A team of medical professionals at Kaiser Permanente Santa Clara Medical Center rushed to her aid, hooked her up to a specialized machine and saved her life. Following a successful recovery, Vang gave birth to baby Jensen at full-term earlier this week.
“He’s a blessing for sure,” Vang, a 36-year-old Sacramento resident, said Thursday as she sat with her husband and their new addition at the hospital.
Back in September, Vang complained about having trouble breathing and sleeping. As it turns out, she was seriously ill.
“She was pretty sick,” Dr. Richard Ha, chief of cardiac surgery at Kaiser Santa Clara, said. “She came from our Kaiser Sacramento program. She was brought here because she was in acute heart failure. Her heart was functioning at about 20%. Normally, people function at 65%.”
Vang was given medications, which helped a bit, but her condition continued to worsen over time.
Ha said Vang had myocarditis, or inflammation of the heart, which eventually led to her heart failure.
“We got a call that she was doing poorly,” Ha said. “Then she started coding. Her heart kind of gave out on her.”
Vang’s husband, Sulei Yang, said watching his wife in the hospital was “like facing death.”
“Right in front of death’s face,” he said. “My mind went blank for quite some time. I had to like come to my sense and know what’s happening. It was scary. It made you think about life twice.”
After CPR was performed, doctors hooked Vang up to an extracorporeal membrane oxygenation (ECMO) machine, which pumps blood throughout the body.
“What’s amazing about this thing is that it replaces the function of the heart,” Ha said. “And what’s amazing is that we did it on a Sunday and everybody coming from home so fast.”
Vang’s condition gradually improved and doctors were able to take her off the ECMO machine.
“I’ve done this quite a bit in my past and in my past I have not seen somebody this early in their pregnancy survive – 17-week pregnancy going on this device,” Ha said. “She survived and she flew. She did great.”
Vang was allowed to go home in October and continue prepping for the arrival of her baby.
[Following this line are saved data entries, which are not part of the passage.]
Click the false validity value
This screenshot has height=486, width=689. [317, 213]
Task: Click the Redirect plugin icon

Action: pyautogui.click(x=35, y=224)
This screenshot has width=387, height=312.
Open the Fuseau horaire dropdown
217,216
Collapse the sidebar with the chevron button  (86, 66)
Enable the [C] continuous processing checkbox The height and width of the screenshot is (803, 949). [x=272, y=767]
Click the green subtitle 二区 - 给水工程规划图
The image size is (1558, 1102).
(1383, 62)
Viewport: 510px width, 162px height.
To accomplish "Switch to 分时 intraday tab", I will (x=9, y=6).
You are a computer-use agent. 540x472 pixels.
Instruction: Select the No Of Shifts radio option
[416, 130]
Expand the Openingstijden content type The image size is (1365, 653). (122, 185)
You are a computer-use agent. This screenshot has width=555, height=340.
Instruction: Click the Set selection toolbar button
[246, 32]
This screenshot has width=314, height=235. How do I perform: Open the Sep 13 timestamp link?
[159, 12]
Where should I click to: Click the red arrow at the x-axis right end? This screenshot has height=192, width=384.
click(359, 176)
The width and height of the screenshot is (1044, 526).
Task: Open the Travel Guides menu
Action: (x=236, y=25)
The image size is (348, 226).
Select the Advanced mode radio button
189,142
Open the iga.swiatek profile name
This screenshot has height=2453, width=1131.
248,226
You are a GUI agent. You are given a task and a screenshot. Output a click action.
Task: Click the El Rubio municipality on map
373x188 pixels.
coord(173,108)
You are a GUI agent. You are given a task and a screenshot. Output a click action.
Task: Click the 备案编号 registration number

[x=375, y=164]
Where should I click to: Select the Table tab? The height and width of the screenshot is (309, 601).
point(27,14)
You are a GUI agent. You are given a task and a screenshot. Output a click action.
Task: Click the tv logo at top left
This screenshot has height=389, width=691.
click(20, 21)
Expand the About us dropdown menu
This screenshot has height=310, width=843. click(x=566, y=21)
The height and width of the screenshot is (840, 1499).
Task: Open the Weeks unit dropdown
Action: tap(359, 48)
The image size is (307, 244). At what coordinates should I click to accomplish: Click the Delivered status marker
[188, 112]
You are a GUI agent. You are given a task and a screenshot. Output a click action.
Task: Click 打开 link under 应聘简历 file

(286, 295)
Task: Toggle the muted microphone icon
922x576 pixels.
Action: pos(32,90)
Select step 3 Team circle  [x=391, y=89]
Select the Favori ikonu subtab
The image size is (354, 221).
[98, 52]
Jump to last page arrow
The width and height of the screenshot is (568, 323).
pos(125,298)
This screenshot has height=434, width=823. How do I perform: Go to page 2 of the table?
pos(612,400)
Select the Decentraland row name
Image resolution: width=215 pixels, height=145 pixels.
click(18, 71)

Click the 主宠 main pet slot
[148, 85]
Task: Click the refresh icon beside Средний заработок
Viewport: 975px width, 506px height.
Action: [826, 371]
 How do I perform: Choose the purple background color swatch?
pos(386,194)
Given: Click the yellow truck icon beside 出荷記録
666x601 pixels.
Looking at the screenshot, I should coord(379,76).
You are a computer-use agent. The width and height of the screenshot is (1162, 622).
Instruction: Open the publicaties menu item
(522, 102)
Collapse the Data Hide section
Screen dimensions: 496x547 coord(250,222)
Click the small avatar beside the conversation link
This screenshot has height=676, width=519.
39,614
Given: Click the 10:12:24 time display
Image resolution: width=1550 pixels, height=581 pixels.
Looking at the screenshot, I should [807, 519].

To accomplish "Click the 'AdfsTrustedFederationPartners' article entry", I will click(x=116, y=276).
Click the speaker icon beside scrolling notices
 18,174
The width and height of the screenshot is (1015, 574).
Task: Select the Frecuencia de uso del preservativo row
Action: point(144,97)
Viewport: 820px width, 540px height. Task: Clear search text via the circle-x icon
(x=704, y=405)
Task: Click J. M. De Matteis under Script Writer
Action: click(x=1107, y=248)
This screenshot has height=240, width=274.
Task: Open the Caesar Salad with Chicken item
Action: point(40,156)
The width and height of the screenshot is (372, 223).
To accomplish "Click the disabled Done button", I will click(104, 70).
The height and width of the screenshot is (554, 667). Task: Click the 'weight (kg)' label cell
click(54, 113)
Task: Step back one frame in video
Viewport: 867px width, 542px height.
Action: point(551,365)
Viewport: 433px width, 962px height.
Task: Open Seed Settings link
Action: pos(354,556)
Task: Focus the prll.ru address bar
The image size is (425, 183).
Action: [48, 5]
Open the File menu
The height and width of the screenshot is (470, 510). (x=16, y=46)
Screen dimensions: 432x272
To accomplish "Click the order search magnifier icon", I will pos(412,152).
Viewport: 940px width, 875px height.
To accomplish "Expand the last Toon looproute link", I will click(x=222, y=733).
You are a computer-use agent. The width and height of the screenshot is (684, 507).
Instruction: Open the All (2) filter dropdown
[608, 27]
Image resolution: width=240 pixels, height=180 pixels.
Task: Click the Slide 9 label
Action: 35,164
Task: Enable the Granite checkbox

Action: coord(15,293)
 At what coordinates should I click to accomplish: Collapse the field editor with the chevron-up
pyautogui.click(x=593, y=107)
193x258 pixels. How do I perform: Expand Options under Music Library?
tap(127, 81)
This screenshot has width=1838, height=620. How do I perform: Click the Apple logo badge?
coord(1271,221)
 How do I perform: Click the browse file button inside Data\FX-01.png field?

She returned to Kaiser Santa Clara this week to deliver Jensen, who arrived after a short labor early Wednesday morning, Megan Gillespie, chief nurse executive at Kaiser Santa Clara, said.
“Watching this miracle come to fruition was really like watching all of our team come together like a beautiful symphony orchestra,” Gillespie said. “It took so many different parts and unique experts and specialties.”
A grateful Vang was wheeled out of the hospital Thursday, ready to get back to a normal life.
“I feel fine,” she said. “I’m ready to get out of here.”